Entre los que fueron llegando a Francia a lo largo de la Guerra Civil y el comienzo de la Guerra Mundial se encuentra Bernabé Herrero (1903-1957), hasta hace poco un poeta secreto al que Juan Manuel Bonet y Andrés Trapiello han rescatado del olvido del exilio y de la trastienda de la literatura. Herrero, juez y poeta nacido en Soria, es uno más de la larga nómina de extraviados por la guerra, de la que décadas después en cierto sentido acabó siendo víctima. De aliento franciscano y machadiano según Trapiello –quien lo ha reeditado y biografiado («Un poeta orillado», Abanco. Cosas de Soria, 37, 1999) junto con Enrique Andrés–, su libro Orillas (Bayona, edición del autor, 1947), está inspirado por un duro exilio iniciado en 1937 en localidades atlánticas como Aurillac, Burdeos y Dax. Pronto le atenazó la amargura de la distancia, como muestra el soneto fechado en 1939 en el que en el primer cuarteto expresa su deseo esencial al referirse a su Soria natal: «Quiero vivir aquí. Nada más quiero / este infinito azul que me acompañe. / Quiero que mi alma – triste ya se bañe / en las sonoras márgenes del Duero».

Aunque no pisó el París alemán, ni dejó testimonio de lo que pasaba en Francia durante los años negros, es una buena muestra de los damnificados de esa «tercera España» a la que ya nos hemos referido, que proporcionó los primeros y tempranos exiliados. Es Herrero, según Trapiello, un poeta de la normalidad, de lo íntimo, con buenos amigos entre los escritores de la Edad de Plata como Gerardo Diego o Juan Larrea. No obstante, pese a regresar ahogado por la nostalgia, ni siquiera le dio tiempo a morir en España.

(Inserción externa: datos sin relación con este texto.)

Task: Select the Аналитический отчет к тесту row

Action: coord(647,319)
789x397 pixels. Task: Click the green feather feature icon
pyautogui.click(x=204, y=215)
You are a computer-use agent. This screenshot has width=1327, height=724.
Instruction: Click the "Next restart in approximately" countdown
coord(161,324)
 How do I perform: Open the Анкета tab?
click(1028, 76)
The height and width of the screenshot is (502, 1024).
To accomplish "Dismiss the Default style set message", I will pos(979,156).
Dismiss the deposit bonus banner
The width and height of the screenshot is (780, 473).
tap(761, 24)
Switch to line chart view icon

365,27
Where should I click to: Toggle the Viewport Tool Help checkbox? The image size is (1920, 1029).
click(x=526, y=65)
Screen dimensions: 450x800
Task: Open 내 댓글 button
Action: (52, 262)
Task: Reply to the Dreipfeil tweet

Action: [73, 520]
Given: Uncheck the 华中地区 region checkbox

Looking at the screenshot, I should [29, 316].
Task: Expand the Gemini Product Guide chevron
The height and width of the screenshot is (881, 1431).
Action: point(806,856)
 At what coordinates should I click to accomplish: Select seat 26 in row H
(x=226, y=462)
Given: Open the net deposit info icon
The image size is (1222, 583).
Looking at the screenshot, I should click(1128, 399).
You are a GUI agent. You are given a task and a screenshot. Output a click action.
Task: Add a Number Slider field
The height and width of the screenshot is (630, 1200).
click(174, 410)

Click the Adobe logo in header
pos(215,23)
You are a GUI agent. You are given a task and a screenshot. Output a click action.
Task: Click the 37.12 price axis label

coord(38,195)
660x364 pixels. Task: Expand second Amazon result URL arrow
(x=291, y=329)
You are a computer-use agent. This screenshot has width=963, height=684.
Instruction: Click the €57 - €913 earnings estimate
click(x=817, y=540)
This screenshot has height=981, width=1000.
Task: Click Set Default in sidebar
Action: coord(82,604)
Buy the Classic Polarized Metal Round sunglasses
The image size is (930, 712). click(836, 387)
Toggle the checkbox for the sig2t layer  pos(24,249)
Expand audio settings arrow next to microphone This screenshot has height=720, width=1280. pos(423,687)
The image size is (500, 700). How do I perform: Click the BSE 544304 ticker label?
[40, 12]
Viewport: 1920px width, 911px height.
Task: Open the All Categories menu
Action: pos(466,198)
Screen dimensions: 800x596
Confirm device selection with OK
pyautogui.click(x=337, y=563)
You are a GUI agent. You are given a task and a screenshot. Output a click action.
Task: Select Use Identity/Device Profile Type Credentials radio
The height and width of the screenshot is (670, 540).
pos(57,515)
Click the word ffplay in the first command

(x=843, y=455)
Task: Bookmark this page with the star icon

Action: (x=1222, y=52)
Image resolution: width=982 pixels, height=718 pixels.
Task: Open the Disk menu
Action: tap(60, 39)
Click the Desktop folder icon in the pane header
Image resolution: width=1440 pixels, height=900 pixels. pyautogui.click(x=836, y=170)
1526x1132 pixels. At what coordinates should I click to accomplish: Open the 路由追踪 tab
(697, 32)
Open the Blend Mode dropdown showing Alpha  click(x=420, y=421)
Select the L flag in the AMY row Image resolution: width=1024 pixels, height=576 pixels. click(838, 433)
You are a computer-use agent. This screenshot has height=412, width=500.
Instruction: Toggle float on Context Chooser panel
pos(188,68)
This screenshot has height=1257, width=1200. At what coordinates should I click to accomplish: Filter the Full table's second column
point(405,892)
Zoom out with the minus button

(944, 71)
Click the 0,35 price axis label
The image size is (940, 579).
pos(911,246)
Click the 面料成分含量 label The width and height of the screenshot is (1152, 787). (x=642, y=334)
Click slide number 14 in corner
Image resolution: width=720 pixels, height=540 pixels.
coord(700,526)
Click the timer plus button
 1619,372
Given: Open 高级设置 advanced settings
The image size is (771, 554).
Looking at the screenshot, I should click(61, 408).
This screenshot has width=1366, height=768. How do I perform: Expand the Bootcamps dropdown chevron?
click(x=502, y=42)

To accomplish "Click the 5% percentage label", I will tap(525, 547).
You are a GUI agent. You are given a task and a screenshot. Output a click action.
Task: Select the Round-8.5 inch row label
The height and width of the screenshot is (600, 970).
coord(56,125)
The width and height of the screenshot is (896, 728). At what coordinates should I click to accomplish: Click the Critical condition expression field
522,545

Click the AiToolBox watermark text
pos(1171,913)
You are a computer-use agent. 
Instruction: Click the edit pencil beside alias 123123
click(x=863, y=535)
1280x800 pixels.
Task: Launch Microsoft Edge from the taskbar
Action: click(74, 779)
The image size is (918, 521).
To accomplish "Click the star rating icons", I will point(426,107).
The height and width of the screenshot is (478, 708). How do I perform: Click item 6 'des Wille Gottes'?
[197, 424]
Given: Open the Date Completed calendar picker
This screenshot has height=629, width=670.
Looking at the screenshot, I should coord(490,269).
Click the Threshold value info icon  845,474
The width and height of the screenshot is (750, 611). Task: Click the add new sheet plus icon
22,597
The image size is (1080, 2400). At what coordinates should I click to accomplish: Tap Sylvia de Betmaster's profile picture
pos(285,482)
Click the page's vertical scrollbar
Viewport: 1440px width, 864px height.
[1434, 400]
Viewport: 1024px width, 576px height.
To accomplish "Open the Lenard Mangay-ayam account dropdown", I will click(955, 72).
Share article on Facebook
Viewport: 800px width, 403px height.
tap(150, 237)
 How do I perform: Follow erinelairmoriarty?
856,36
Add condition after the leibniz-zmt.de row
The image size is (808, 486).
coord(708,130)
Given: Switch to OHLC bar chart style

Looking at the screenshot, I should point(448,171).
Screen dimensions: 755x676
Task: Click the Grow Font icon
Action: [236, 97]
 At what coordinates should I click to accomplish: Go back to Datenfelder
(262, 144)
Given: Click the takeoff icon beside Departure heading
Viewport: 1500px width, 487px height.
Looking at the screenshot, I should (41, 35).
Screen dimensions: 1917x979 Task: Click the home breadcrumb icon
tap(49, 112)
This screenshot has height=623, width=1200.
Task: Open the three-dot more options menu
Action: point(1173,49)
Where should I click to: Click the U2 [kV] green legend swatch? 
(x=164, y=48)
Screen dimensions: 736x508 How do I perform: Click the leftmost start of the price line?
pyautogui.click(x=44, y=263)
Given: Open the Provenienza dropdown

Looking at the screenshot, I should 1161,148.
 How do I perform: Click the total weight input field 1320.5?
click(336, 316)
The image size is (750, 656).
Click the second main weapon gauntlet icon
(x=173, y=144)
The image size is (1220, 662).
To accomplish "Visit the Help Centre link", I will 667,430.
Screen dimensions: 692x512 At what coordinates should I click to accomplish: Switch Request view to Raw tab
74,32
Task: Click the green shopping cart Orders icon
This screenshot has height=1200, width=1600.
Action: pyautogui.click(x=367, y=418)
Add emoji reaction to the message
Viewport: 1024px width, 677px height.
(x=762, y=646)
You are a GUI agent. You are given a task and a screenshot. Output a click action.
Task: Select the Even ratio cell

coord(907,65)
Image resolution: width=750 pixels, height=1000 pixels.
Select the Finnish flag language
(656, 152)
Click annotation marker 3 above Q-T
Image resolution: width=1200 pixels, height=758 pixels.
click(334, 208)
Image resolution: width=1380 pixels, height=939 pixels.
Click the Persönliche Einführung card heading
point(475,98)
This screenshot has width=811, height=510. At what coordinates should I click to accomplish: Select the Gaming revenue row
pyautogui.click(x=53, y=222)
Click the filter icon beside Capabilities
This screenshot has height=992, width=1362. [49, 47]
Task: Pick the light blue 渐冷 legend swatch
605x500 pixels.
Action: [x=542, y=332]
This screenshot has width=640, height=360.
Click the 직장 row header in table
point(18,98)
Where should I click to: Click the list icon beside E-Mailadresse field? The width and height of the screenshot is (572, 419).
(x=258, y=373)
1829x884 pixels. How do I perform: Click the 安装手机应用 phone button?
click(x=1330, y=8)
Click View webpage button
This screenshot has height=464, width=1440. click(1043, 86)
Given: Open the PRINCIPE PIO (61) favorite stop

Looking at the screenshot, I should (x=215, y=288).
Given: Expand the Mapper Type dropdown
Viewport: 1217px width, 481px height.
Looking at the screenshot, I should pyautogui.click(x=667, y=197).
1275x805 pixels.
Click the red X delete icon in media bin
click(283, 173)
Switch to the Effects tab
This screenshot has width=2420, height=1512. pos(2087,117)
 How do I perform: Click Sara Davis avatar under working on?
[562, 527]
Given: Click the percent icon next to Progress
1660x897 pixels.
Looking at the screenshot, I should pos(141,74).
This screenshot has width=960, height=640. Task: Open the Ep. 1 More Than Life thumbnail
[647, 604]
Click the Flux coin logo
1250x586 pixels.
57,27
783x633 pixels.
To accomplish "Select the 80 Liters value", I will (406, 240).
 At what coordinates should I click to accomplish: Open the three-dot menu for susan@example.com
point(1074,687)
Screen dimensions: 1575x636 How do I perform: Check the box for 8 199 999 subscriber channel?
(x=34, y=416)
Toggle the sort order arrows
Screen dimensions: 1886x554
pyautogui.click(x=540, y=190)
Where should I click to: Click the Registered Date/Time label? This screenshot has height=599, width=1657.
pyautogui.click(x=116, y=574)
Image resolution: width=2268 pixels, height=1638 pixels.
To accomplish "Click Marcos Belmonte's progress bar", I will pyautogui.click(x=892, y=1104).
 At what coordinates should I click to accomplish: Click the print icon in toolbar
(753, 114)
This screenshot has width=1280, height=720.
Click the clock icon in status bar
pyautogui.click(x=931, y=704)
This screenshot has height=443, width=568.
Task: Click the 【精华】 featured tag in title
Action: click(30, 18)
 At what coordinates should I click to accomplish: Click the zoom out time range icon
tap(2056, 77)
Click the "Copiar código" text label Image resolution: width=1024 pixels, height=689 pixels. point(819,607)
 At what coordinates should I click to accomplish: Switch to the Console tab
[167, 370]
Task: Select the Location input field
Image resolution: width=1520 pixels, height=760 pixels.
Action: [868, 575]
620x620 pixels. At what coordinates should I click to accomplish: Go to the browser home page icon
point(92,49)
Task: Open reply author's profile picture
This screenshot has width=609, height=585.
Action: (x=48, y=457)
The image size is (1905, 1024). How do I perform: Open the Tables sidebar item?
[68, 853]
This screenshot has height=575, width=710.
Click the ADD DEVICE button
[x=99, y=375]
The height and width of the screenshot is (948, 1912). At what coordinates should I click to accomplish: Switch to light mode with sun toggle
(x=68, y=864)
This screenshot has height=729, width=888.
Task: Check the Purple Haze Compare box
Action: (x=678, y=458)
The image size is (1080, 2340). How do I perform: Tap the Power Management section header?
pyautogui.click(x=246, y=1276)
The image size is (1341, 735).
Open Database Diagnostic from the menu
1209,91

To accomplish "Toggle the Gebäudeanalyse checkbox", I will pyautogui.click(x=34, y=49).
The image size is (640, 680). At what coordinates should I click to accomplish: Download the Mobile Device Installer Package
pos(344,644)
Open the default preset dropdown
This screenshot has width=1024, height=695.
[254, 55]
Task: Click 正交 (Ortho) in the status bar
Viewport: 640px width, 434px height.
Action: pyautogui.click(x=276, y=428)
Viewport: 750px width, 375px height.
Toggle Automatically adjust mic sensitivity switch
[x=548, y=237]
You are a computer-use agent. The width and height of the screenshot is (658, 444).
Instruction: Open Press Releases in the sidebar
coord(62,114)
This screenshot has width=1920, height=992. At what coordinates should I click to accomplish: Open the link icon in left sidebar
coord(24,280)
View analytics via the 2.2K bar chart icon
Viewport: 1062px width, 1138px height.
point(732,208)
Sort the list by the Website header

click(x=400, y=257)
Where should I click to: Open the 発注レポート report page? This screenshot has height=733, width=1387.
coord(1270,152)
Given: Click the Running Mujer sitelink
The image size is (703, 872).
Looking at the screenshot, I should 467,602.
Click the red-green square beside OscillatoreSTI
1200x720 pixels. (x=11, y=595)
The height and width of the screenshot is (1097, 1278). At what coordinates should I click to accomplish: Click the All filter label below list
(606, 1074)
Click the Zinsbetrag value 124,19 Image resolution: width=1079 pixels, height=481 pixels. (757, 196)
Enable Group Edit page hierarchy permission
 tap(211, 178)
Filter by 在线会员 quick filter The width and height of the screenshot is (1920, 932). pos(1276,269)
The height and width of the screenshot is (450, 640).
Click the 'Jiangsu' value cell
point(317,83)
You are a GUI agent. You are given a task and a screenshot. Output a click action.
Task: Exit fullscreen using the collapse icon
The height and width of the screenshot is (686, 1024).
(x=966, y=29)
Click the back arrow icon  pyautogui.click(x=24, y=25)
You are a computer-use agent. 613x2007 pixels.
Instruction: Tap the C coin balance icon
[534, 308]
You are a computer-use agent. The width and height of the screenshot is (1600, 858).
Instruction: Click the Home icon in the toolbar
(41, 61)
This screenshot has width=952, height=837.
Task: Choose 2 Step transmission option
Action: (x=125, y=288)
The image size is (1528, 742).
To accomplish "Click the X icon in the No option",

A todos ellos se pueden añadir los escritores y periodistas que en junio de 1940 permanecían en París tras haber llegado a la ciudad antes de la Guerra Civil, como el prolífico Marcial Retuerto (1897-?), a quien Ruano describe como «madrileño, hombre de vida interesante que había sido torero, cantaor de flamenco, marinero, minero, caminante y mendigo». Como se ve, otro abanico de variedades reunidas a las que habría que añadir su condición de poeta, que le llevó a aparecer en la Antología de poetas españoles contemporáneos de César González Ruano. A pesar del perfil un tanto bohemio con que le retrata, Retuerto tenía ya una carrera que no se limitaba a la literatura española. Poco antes había publicado Dos conquistadores más (Madrid, Rivadeneyra, 1935), una narración muy original a medio camino entre el ensayo y la ficción, que fue reseñada laudatoriamente por el ABC. En ella recoge la experiencia de dos emigrantes españoles a América y el regreso de uno de ellos cuyas memorias son la base del relato. Fue traducida al francés por Jean Babelon en 1944 con el título Deux plus (Paris, Jusse, 1944), y parece que le dio un cierto prestigio en los medios literarios franceses.

Como curiosidad hay que destacar que Retuerto es de los pocos que escribe sobre los españoles en la Francia ocupada, aunque en este caso sea en un librito, casi un opúsculo, de sesenta y tres páginas e intenciones propagandísticas, que le fue encargado por la franquista Cámara Oficial de Comercio de España. Titulada Cómo viven los españoles en París (París, Imp. de Provinces, 1941), es una obra bilingüe que llevaba un prólogo de Gregorio Marañón, quizás en ese momento el escritor español más conocido en el París ocupado, que estaba dispuesto a hacer méritos para acelerar su regreso a España desde un París que se estaba volviendo cada vez más difícil y peligroso. Así se explicarían las páginas dedicadas en el folleto a describir el terrible ambiente en el que vivían los españoles en Francia por no regresar a la patria. En esta obra de circunstancias –que sin duda le debió reportar algún beneficio–, Retuerto no alude a su situación personal ni a sus impresiones, sino al hecho de que los españoles que permanecían en Francia lo hacían por voluntad propia, pues según él nada en España impedía su vuelta. Todo esto fue escrito en los días en los que Cruz Salido y Zugazagoitia acababan de ser fusilados tras ser extraditados a España por la vía de los hechos, es decir, del secuestro legal.